What do the records show? According to the Pew Centre, “Globally, there is an average of about 90 tropical storms a year”. The IPCC AR4 report (2007) says regarding global tropical storms: "There is no clear trend in the annual numbers [i.e. frequency] of tropical cyclones."

But this graph, also from the Pew Centre, shows a 40% increase in North Atlantic tropical storms over the historic maximum of the mid-1950, which at the time was considered extreme:


But while the numbers are not contested, their significance most certainly is. Another study considered how this information was being collected, and research suggested that the increase in reported storms was due to improved monitoring rather than more storms actually taking place.

And to cap it off, two recent peer-reviewed studies completely contradict each other. One paper predicts considerably more storms due to global warming. Another paper suggests the exact opposite – that there will be fewer storms in the future.

But we do know there is extra energy in the system now, so could it have any other effects on tropical storms? Here, the science is far less equivocal, and there is a broad consensus that storms are increasing in strength, or severity. This attribute, called the Power Dissipation Index, measures the duration and intensity (wind speed) of storms, and research has found that since the mid-1970s, there has been an increase in the energy of storms.

Recent research has shown that we are experiencing more storms with higher wind speeds, and these storms will be more destructive, last longer and make landfall more frequently than in the past. Because this phenomenon is strongly associated with sea surface temperatures, it is reasonable to suggest a strong probability that the increase in storm intensity and climate change are linked.

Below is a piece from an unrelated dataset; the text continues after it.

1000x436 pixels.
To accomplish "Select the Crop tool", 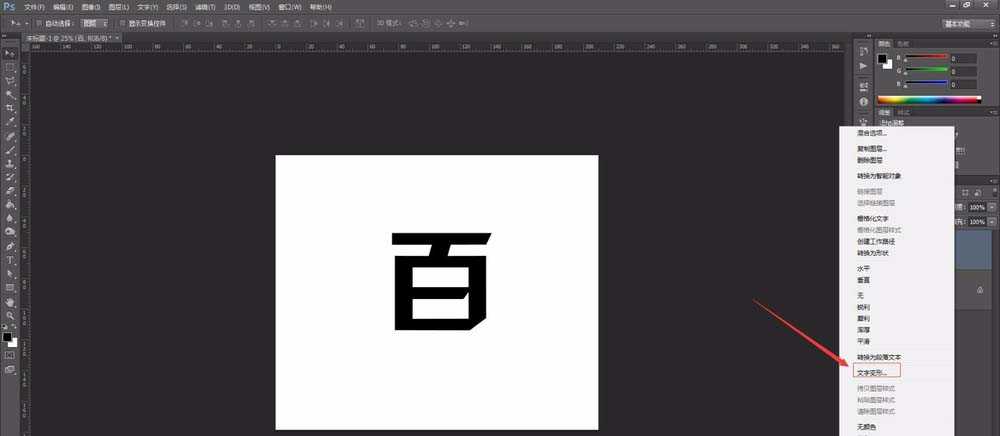I will [x=10, y=107].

So there you have it. It's not about the number of storms. That's irrelevant because lots of small storms don't do shit damage anyway. It's about the severity of the storms. That's why we've been getting multiple one-in-500-years storms. The storms are getting worse, and all the evidence confirms this. The very laws of thermodynamics stated that this would happen. Hurricanes are heat engines. They feed on heat. I cannot dumb this down any further than that. Global warming is supercharging hurricanes like nitro does to cars.
52   Dan8267   2017 Sep 9, 1:44pm  

@Patrick, looks like new image posts are broken. It looks like a URL redirect problem.

For example,
http: //patrick.net/uploads/2017/09/2217%3Ci%3Ebqbte00iuaaz3xu.png
gets mapped to
http: //patrick.net/postbytitle/content
53   MisdemeanorRebel   2017 Sep 9, 2:16pm  

anonymous says
TwoScoops - Along with the worst parts after the hurricane you mentioned above wait until those affected and not affected in Florida and probably every other state get hit with rate increases to keep the insurance companies "profitable" at the levels they are accustomed to.

I would run for Senate or State Gov under the "F Your Insulting My Intelligence with your Bullshit Party." or possibly the "ApocalypseFuck Party"

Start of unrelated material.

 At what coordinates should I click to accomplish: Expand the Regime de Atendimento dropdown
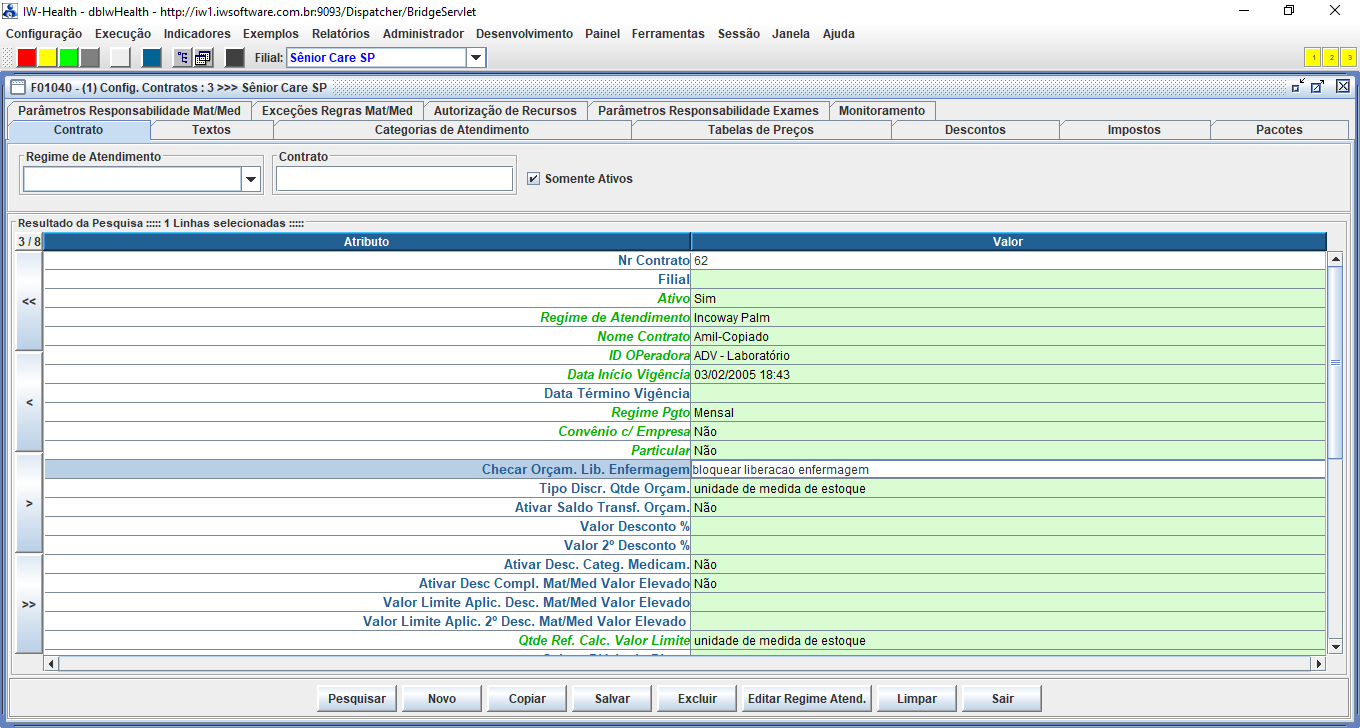(250, 179)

I'd say in the hearings "You fuckfaces got a long repreive without a serious Hurricane. How much of a REBATE are you going to offer customers, given you were gifted so many brilliantly profitable years between payouts, as mana from Heaven?"

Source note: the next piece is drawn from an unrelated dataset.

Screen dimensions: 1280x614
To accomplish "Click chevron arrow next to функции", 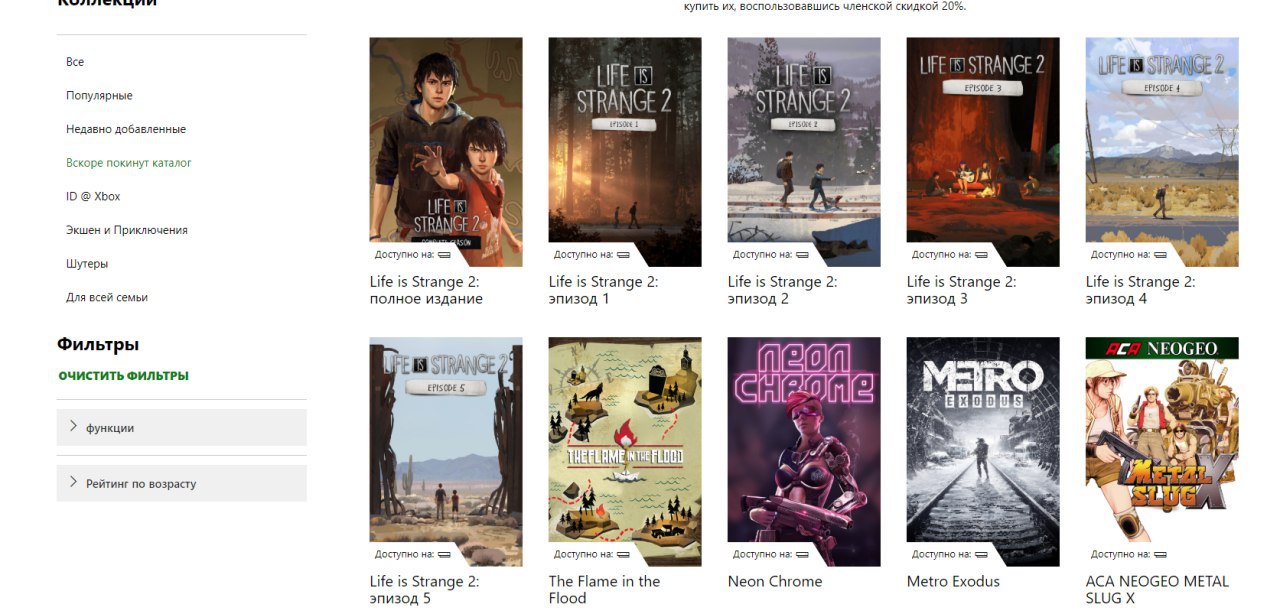I will tap(73, 427).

It's amazing how nobody in the Media or in the State Legislature knows the most elementary facts about actuarial science.

Just wait until the Boomers start dropping and they start lying about THOSE payouts.
54   anonymous   2017 Sep 9, 2:51pm  

YesYNot says
CO2 to pay their fair share?
what do you propose is a fair share?


You're the one who wants to tax everyone out the wahoo to pay for this scam, you tell me what it should be.
55   anonymous   2017 Sep 9, 2:51pm  

null says
Hurricanes are heat engines. Do you deny this? Global warming has greatly increase the heat in the ocean. Do you deny that? Where do you think hurricanes get their energy from? It's from the ocean.


So, you're saying currently there is no warm ocean water in Asia and the Pacific and that's the reason there are no storms there now?


Did i miss your answer? Why aren't there multiple cyclones in Asia right now if global warming of the ocean causes these storms?